The Origin Story (a.k.a. How Pie Got Its Groove)
Oni Seed Co basically played genetic Tetris until they got a perfect 50/50 hybrid that could survive both your grow tent and your questionable life choices. After “meticulous lab work” (translation: lots of burnt toast and whiteboard scribbles), they birthed Poon Tang Pie—named after the fruity dessert, you absolute degenerate. Early adopters report yields up to 15% higher than other hybrids, which is grower-speak for “more nugs to lose under the sofa.”
Effects: Zero to Zen in One Bowl
THC clocks in at a civilized 18%, enough to pry the stress from your shoulders without prying your soul from your body. First comes the sativa sparkle: ideas flow, playlists improve, and your group chat suddenly loves you. Then the indica creeps in like a weighted blanket made of marshmallows. You’ll still function—just slower, happier, and 80% more likely to order dumplings.
Flavor & Aroma: Grandma’s Kitchen Meets Pine-Sol
Limonene (0.7%) and myrcene (0.5%) tag-team your nostrils with lemon zest and earthy pine, while pinene sneaks in whispering, “Yes, that’s a hint of actual pie crust.” The smoke tastes like someone zest-bombed a graham cracker, then apologized with spice. Room note is “bakery next to a Christmas tree farm,” which is either nostalgic or confusing, depending on your childhood.
Growing: Amateur-Friendly, Showoff-Worthy
Poon Tang Pie forgives the newbie and rewards the nerd.
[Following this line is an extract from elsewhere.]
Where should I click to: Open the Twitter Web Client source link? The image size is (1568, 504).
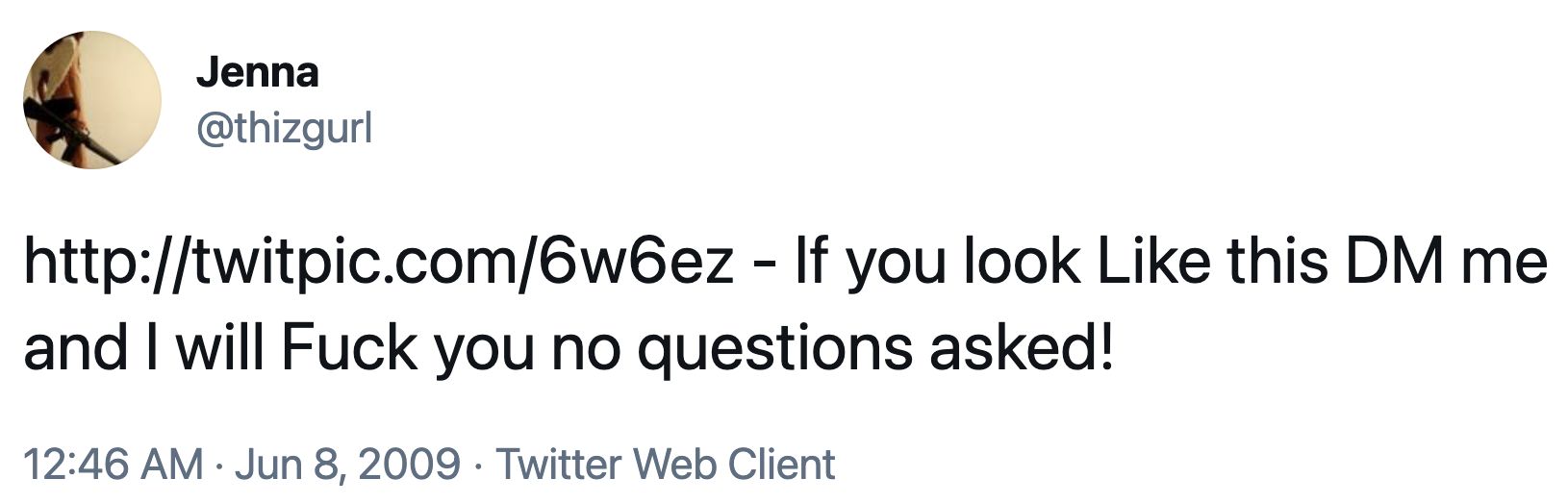665,465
Indoors she stays a manageable bush; outdoors she stretches just enough to brag to the neighbors. Trichome density hits 30% under optimal conditions—aka 30% more sparkle for your Instagram flex. Flowering in 8-9 weeks, she’ll cough up golf-ball nugs that smell so good you’ll consider making them into actual potpourri (don’t).
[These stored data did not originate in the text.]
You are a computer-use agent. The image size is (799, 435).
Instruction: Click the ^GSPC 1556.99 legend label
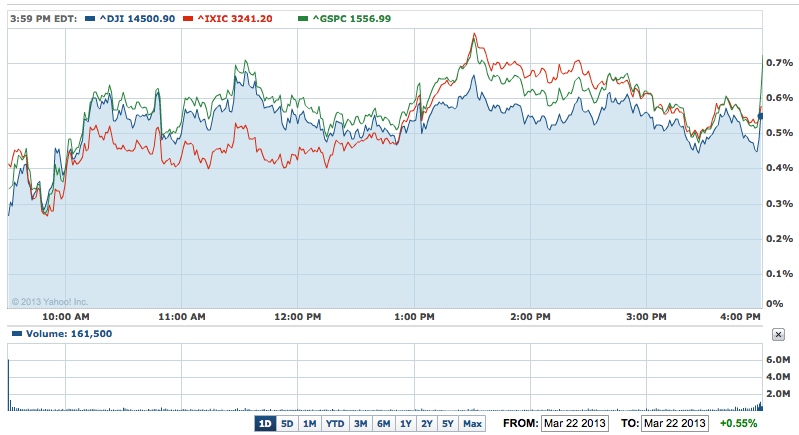tap(349, 19)
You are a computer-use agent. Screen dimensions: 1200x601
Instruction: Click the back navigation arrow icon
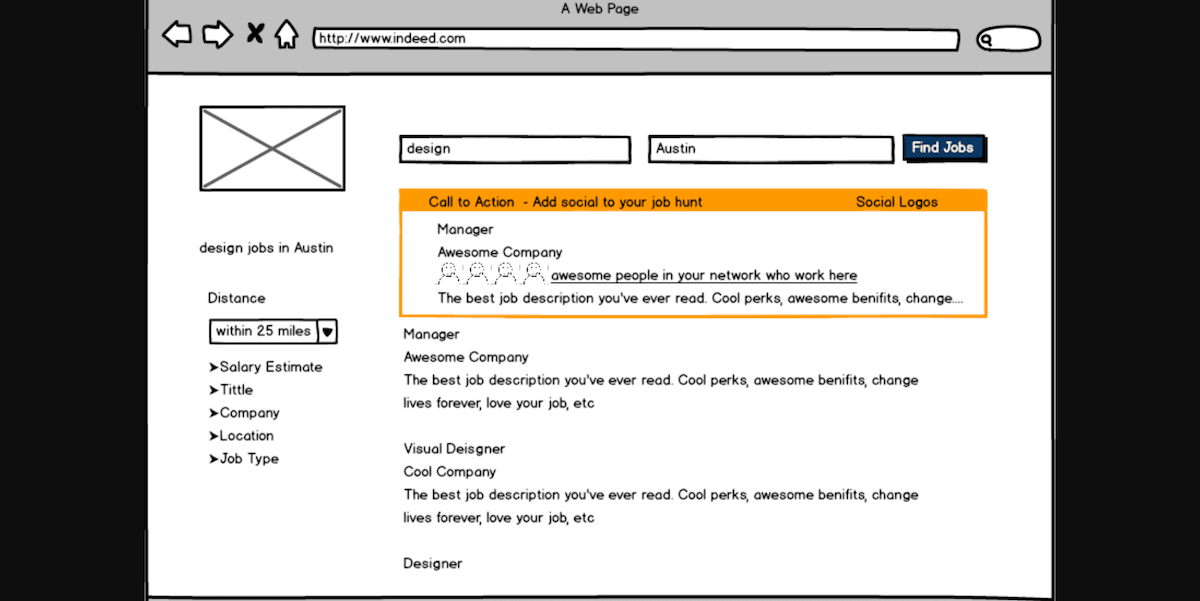click(177, 33)
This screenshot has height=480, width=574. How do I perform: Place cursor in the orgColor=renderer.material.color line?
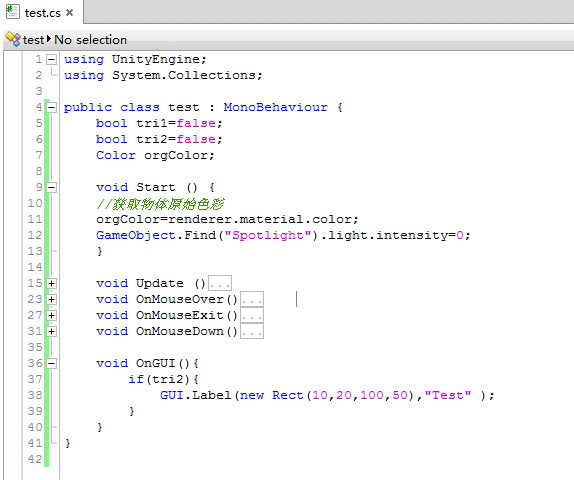[227, 219]
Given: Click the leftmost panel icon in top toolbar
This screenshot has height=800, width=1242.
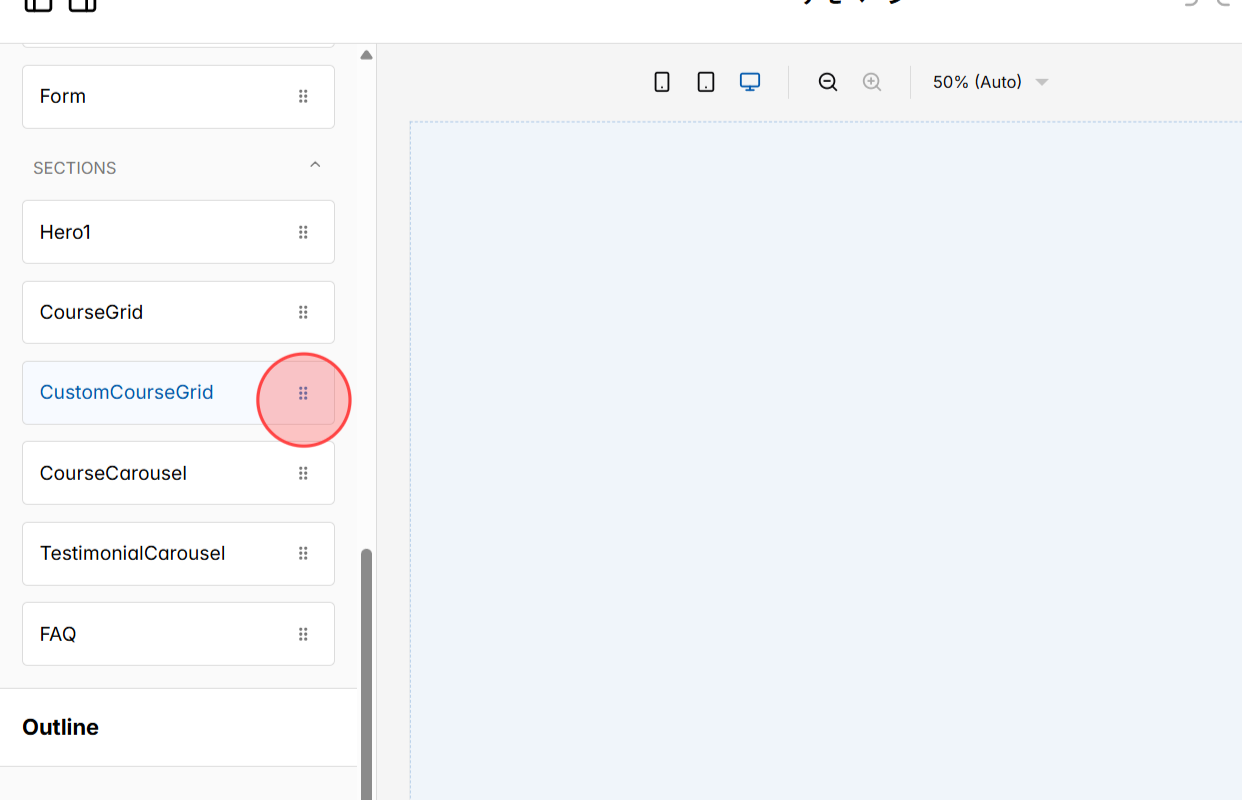Looking at the screenshot, I should (x=38, y=5).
Medical: Because Adulting Is Hard
Patients reach for PTP to mute anxiety, unclench jaws, and turn chronic pain into “slightly dramatic discomfort.” The balanced cannabinoid profile means daytime use won’t glue you to the carpet, yet nighttime use won’t launch you to the moon. Some report appetite stimulation; others report empty fridges. Either way, it’s cheaper than therapy and tastier than kale.
Who Should Smoke This?
Perfect for the “I want to feel good but still answer emails” crowd. Creative types will enjoy the cerebral lift, while athletes use it as a post-workout stretch for the brain. If your tolerance is measured in dabs, maybe roll two. If your tolerance is measured in half a gummy, proceed with caution and a comfy chair.